Participe da Promoção Starman!
Os temas centrais da literatura de Carla Madeira parecem ser o perdão e a dificuldade (natural, eu diria) que temos em estabelecer uma única narrativa como sendo A Verdade: o que existe são versões da verdade, dependendo de quem vê, como vê, onde vê e por que vê. Assim como no acachapante Tudo é Rio (2014), este Véspera (2021) está cheio de personagens que amam demais e odeiam mais ainda. É tortuoso o caminho até uma redenção, se é que se alcança alguma, porque Carla entende que espirais de sentimentos fortes são como um caminhão sem freio na ladeira.
Na abertura do livro, Vedina – presa num casamento horrível com Abel, vivendo uma rotina de mútuo desprezo que ambos se recusam a abandonar – num lapso de absoluto destempero (movido pelo rancor do marido e impaciência com uma criança apenas sendo criança), abandona o filho pequeno às margens de uma avenida. Ao ver, pelo retrovisor, o choro assustado de Augusto, ela se arrepende e, sem poder parar na avenida mão única, dá a volta no quarteirão para pegá-lo de volta, mas, atrasada por um caminhão de lixo e alguns pedestres, não encontra o menino onde o deixou. Antes, crendo-se cheia de coragem para finalmente enfrentar Abel e exigir que saísse de casa, Vedina está, agora, cheia de medo de encará-lo. Como vai explicar ao marido que abandonou e perdeu seu filho?
Corta pro passado distante, onde, aos poucos, somos apresentados aos personagens cujas histórias nos conduzirão até o fatídico surto de Vedina – em especial, a de dois gêmeos, batizados de Caim e Abel (sim, ele mesmo, seu marido) em outro lapso de raiva mal-direcionada. Sobre a cabeça da fervorosa Custódia, sua mãe, paira o eterno temor de que os filhos repitam a tragédia bíblica, mas os meninos crescem muito unidos, sendo tratados e até chamados igualmente: por medo de dar mole pro azar, Custódia prefere tratá-los por Abel e Abelzinho. Quando precisam entrar na escola, porém, não há mais como negar o disparate registrado em cartório: Caim descobre seu nome real, é colocado longe de Abel (ainda que na mesma sala de aula) e um abismo imenso começa a ser entalhado entre os gêmeos.

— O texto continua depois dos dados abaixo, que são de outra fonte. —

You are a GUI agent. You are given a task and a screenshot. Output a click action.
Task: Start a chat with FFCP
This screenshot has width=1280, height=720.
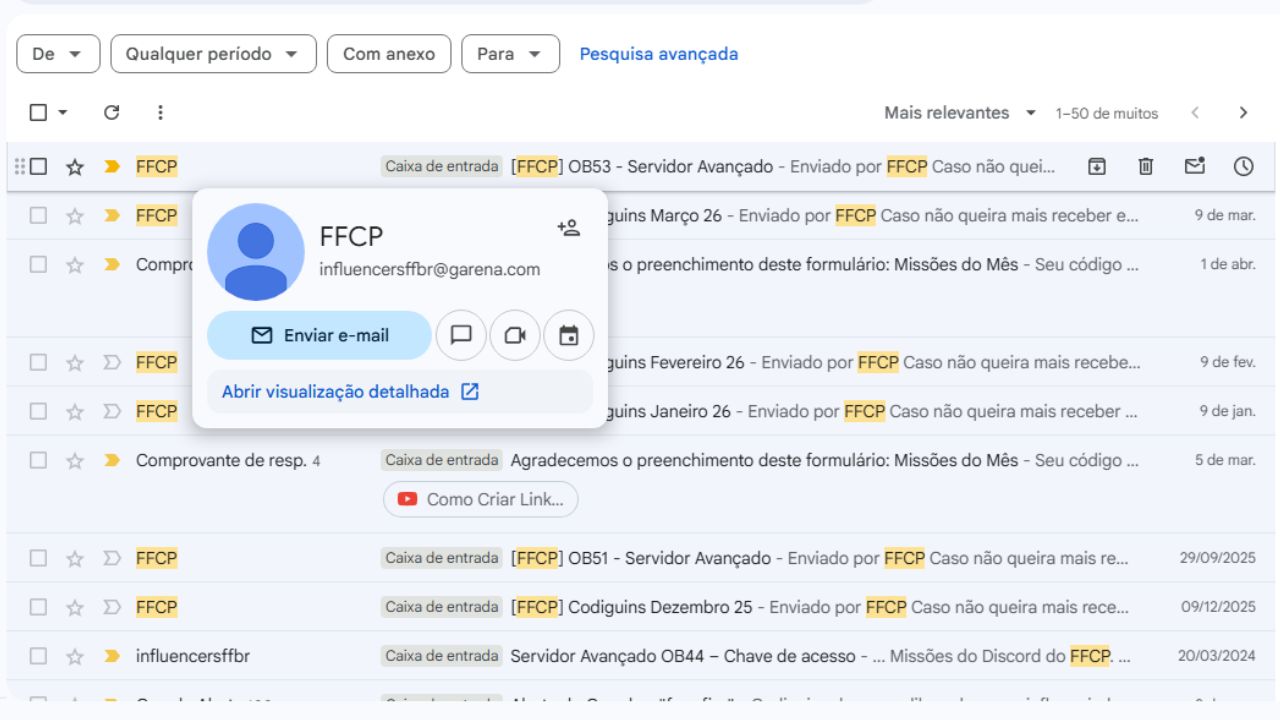tap(461, 335)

Este segundo front narrativo é o único que realmente avança. Presa na imobilidade redundante da culpa, Vedina, no presente, fica rodopiando sobre as coisas que a levaram a ser uma mãe tão pouco amorosa para Augusto. As horas (e os capítulos) vão passando, mas ela não encontra o menino, não conta o que aconteceu ao marido, não aciona a polícia. Apenas fica ali, em perene “tela azul da morte”.
Já no passado, as coisas pegam fogo. É notável a tensão na escrita de Carla Madeira. O ódio é sempre visceral. A frieza é sempre cortante – e não é que a escritora se dedique apenas a escrever sobre pessoas e sentimentos horríveis: é que ela sabe que todo mundo traz luz e sombra dentro de si. O bom marido pode ser um pai castrador. O filho bom-moço pode ser um namorado de merda. A mãe zelosa pode ser uma controladora doentia. Ninguém é somente uma coisa e, como sabemos, todo mundo nesta vida só quer ser amado, mas, às vezes, não sabemos como nos abrir pro amor. Noutras, confundimos outras coisas com amor ou não aceitamos ser acertados onde mais dói, um risco constante.
Por isso é que os personagens de Véspera erram tanto: estão cheios de certezas, e a certeza é a mãe do engano. Uma enche a boca de “bêbado imprestável” ao falar do marido cuja libido incendiária lhe ofende, sem enxergar o homem apaixonado e dedicado por baixo; um outro deseja tanto uma mulher comprometida que comete duas besteiras enormes em sequência, forçando amor em uma e negando amor em outra; a que se afastou da sufocante casa dos pais, onde não se sentia amada, tem que ouvir calada as críticas dos que ficaram. A vida é, para todos, uma constante busca pela felicidade, mas, quase sempre, ela exige mudança, essa coisa que causa tanto medo e consequências imprevisíveis.
Véspera tem um final abrupto, num momento em que um conflito enorme se desenha, mas é interrompido pela resolução do seu drama central – e ela é mais surpreendente e polêmica do que esperamos, porque advoga que garantir a felicidade (a própria e a alheia) parece prioridade acima de qualquer lei ou medo de julgamento humano ou divino. É a caridade extrema, assim como o perdão extremo foi ponto polêmico da conclusão de Tudo é Rio. Como ele, Véspera é um livro de leitura ágil, magnética, que cativa porque seus dramas (até mesmo – talvez, principalmente – os mais feios e vergonhosos) se parecem demais com os de qualquer um.